*WHAT TO DO:*
List each line of the data that holds the string "agent".

BEGIN DATA FOR REVIEW

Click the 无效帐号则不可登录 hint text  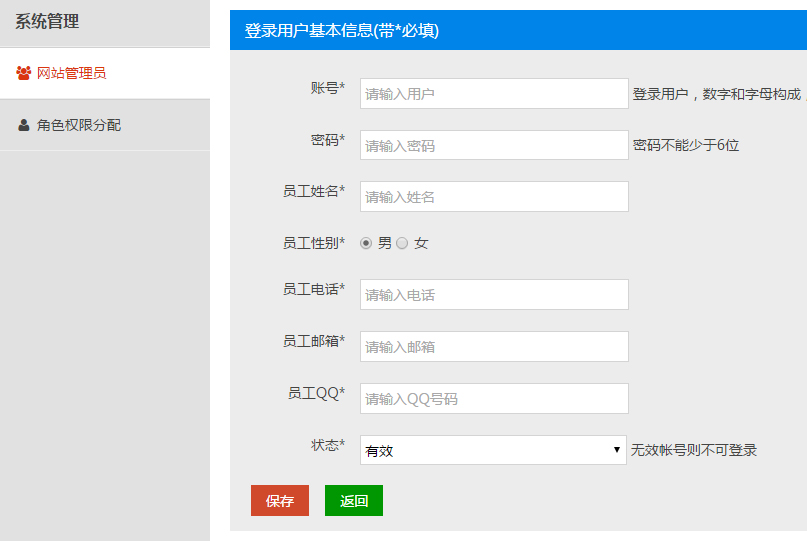(x=694, y=450)
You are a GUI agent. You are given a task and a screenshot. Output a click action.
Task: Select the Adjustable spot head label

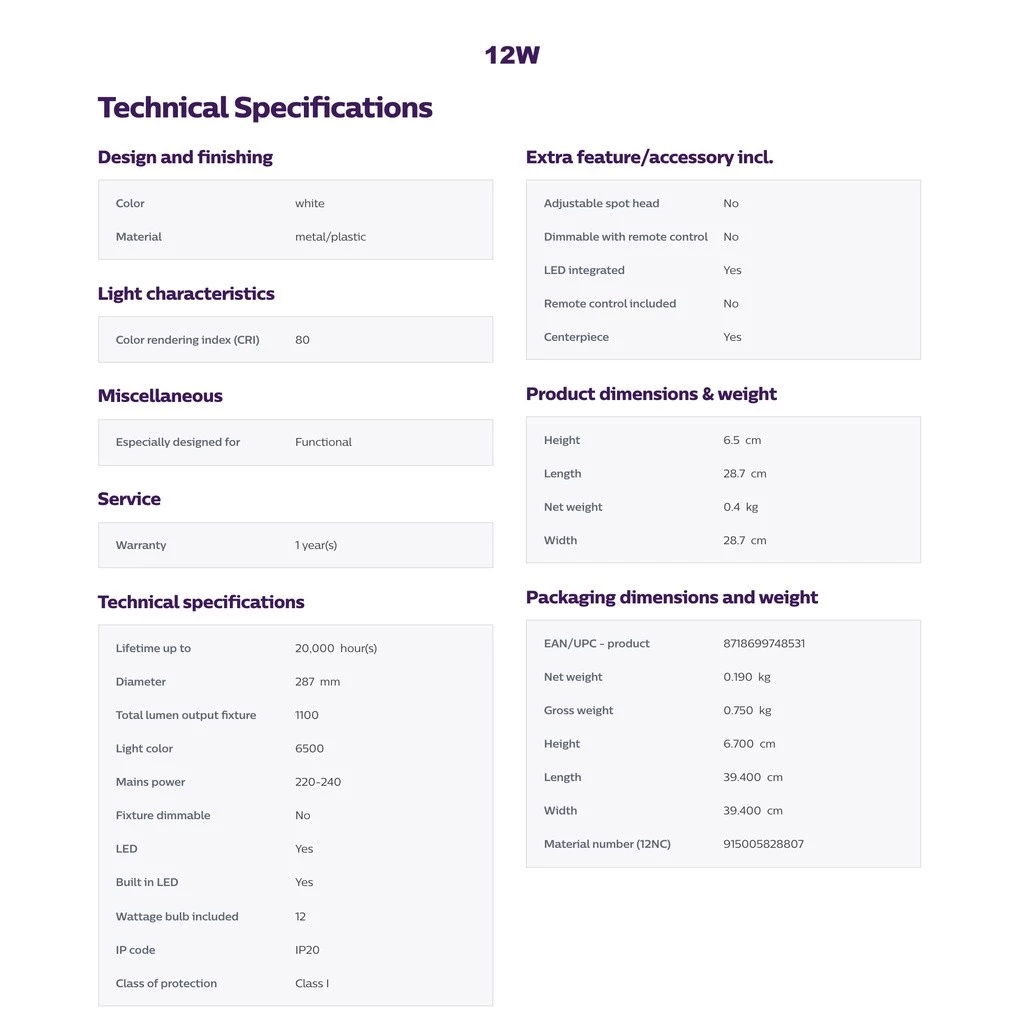pyautogui.click(x=601, y=204)
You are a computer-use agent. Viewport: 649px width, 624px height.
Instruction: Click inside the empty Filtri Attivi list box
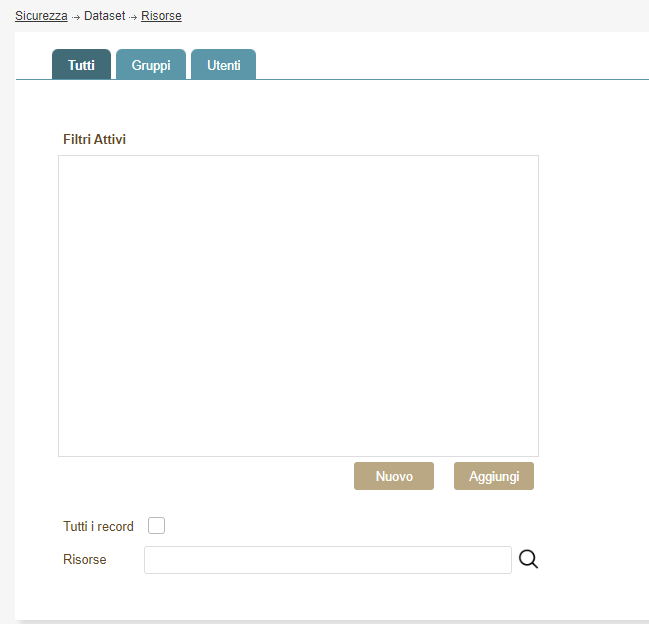pos(298,305)
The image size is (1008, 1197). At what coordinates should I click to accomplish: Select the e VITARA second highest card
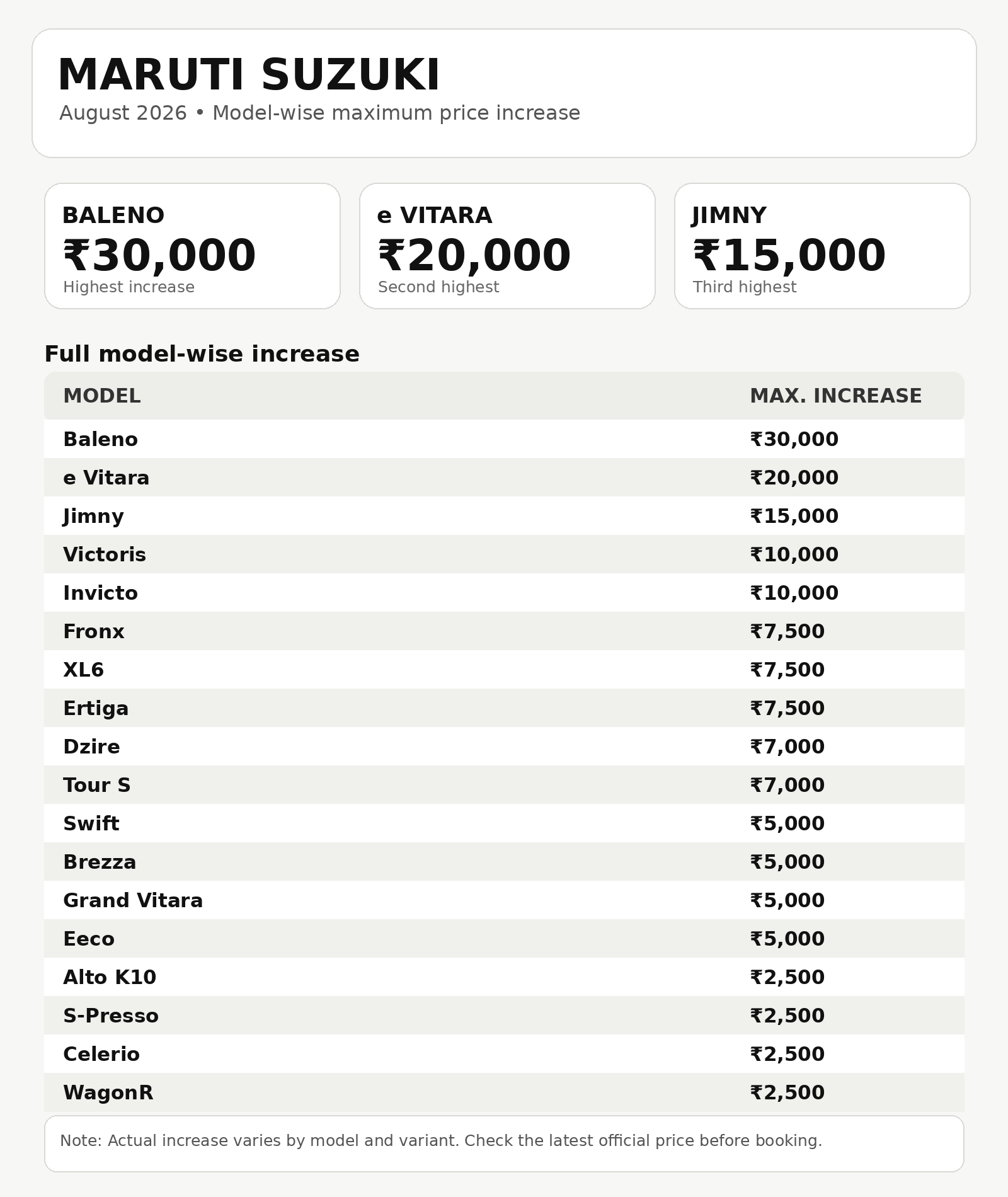pyautogui.click(x=507, y=246)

END DATA FOR REVIEW

*EXERCISE RESPONSE:*
You are a GUI agent. You are given a task and a screenshot. Output a click action.
You are a computer-use agent. Viewport: 649px width, 624px height.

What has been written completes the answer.